Desarrollaré pipelines reproducibles de omics
Hago que los datos revelen ideas
Acerca de este Servicio
Pipelines reproducibles de RNA-Seq, DNA-Seq y Ribo-Seq
¿Trabajas con datos de RNA-Seq, DNA-Seq o Ribo-Seq y necesitas flujos de análisis robustos y reproducibles?
Construiré pipelines personalizados de omics usando Snakemake o Nextflow, diseñados para escalabilidad, claridad y reproducibilidad.
Mis pipelines siguen las mejores prácticas en bioinformática y son modulares, bien documentados y controlados por entorno (Conda o virtualenv).

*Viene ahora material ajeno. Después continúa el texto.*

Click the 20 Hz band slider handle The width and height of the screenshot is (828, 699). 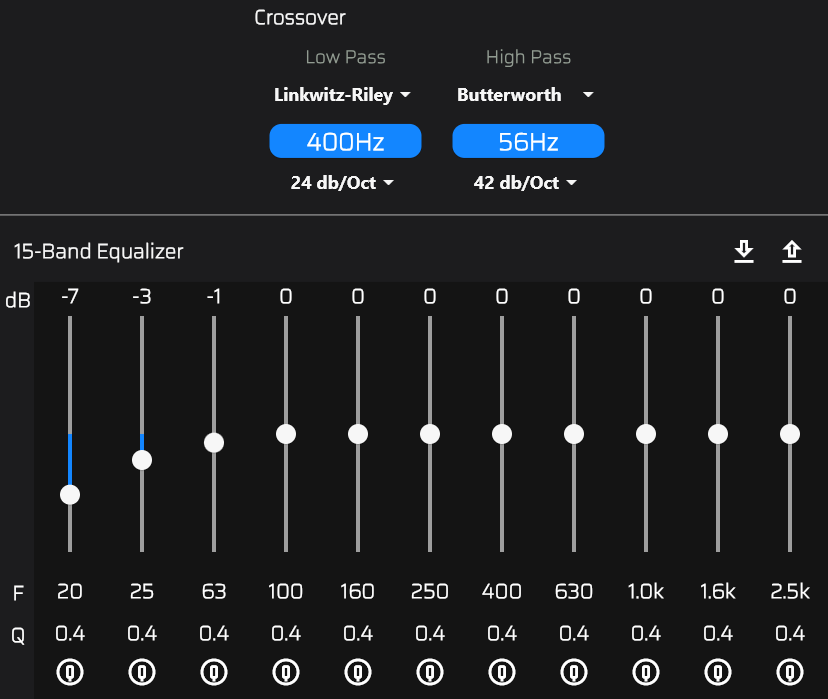(x=70, y=494)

Ya sea que proceses una sola muestra o un lote completo de experimentos, te ayudaré a automatizar QC, alineación, cuantificación y análisis diferencial con flexibilidad para integrar herramientas y visualizaciones posteriores.
Este servicio incluye flujos de trabajo de análisis de RNA-Seq totalmente automatizados usando herramientas como STAR, HISAT2 y DESeq2 desde archivos FASTQ en bruto hasta la expresión diferencial final y visualización.

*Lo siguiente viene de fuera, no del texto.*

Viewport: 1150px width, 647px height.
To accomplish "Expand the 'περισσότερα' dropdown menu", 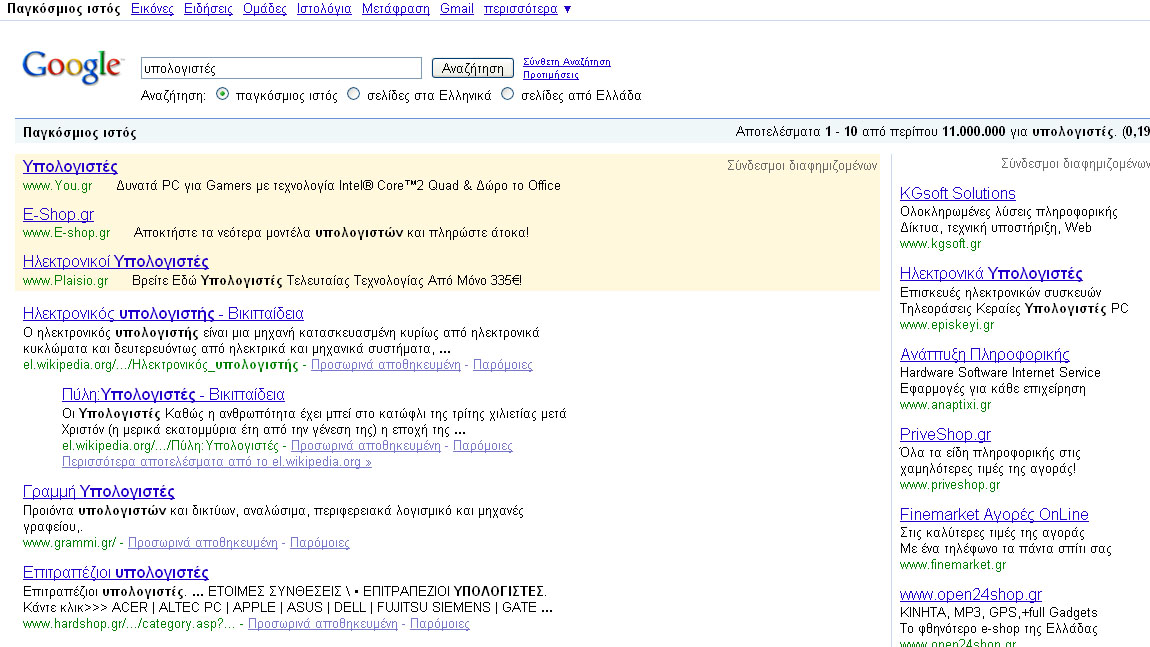I will (x=520, y=8).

- Flujos de trabajo para muestras individuales y múltiples
- Reglas y parámetros configurables
- Estructura de salida clara y documentación
- Compatible con ejecución local o en HPC
- Salidas listas para ML y ganchos de enriquecimiento opcionales
Agiliza tu análisis de omics y asegúrate de que esté listo para publicación, sea reproducible y esté preparado para el futuro.
Contáctame para discutir tu proyecto antes de hacer un pedido.
Tecnología:
Python
•
RStudio
•
Otros
FAQ
Traducción automática
¿Qué tipo de análisis de RNA-Seq soportas?
Soporto análisis completo de RNA-Seq, incluyendo QC, alineación, cuantificación, normalización y análisis diferencial usando Snakemake o Nextflow.